Based on this conclusion, the Court also recalled that, under Italian law, when a distinctiveness of such kind can be actually found in the three-dimensional shape of a product, that shape can be eligible for protection as a threedimensional unregistered trademark, especially when the product has been enjoying, over time, a significant commercial success in the market and has become popular among the consumer public as to be widely recognized as a unique distinctive product originating from a specific firm, brand owner or manufacturer. According to the Court this was exactly what had happened, under the facts of the case, to “Le Pliage” bag, since its original and distinctive design rendered it popular and iconic to the average consumer – also due to the significant investments, advertising and promotional efforts sustained by the plaintiff - as to be immediately associated to Longchamp and the Longchamp brand, thus serving the typical trademark function as an indication of commercial origin.

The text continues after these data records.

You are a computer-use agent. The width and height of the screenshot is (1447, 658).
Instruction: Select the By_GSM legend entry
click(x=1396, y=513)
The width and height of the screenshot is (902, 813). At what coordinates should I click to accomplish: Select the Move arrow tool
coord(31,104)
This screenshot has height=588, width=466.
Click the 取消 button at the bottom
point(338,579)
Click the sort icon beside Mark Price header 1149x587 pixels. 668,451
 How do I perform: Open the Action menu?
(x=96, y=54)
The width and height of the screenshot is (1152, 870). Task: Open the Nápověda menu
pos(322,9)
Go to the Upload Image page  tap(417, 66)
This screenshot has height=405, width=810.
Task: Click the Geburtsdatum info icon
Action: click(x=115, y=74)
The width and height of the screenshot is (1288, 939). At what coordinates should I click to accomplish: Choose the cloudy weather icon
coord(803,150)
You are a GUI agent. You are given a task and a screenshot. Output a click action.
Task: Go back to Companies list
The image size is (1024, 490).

It is finally to be noted that the Court, once it established that the bag at issue enjoyed trademark protection, held also that the plaintiff was entitled to seek enforcement against the defendant even though the allegedly infringing items were bad quality replicas and imitations that were sold at low prices and destined to a different target of consumer public. In fact, in the Court’s view, in light of the popularity reached by the design of the original product, also low quality imitations constitute a severe infringement, being capable to generate post-sale confusion and free-ride on the goodwill of the mark as to dilute its distinctiveness and commercial value in the marketplace.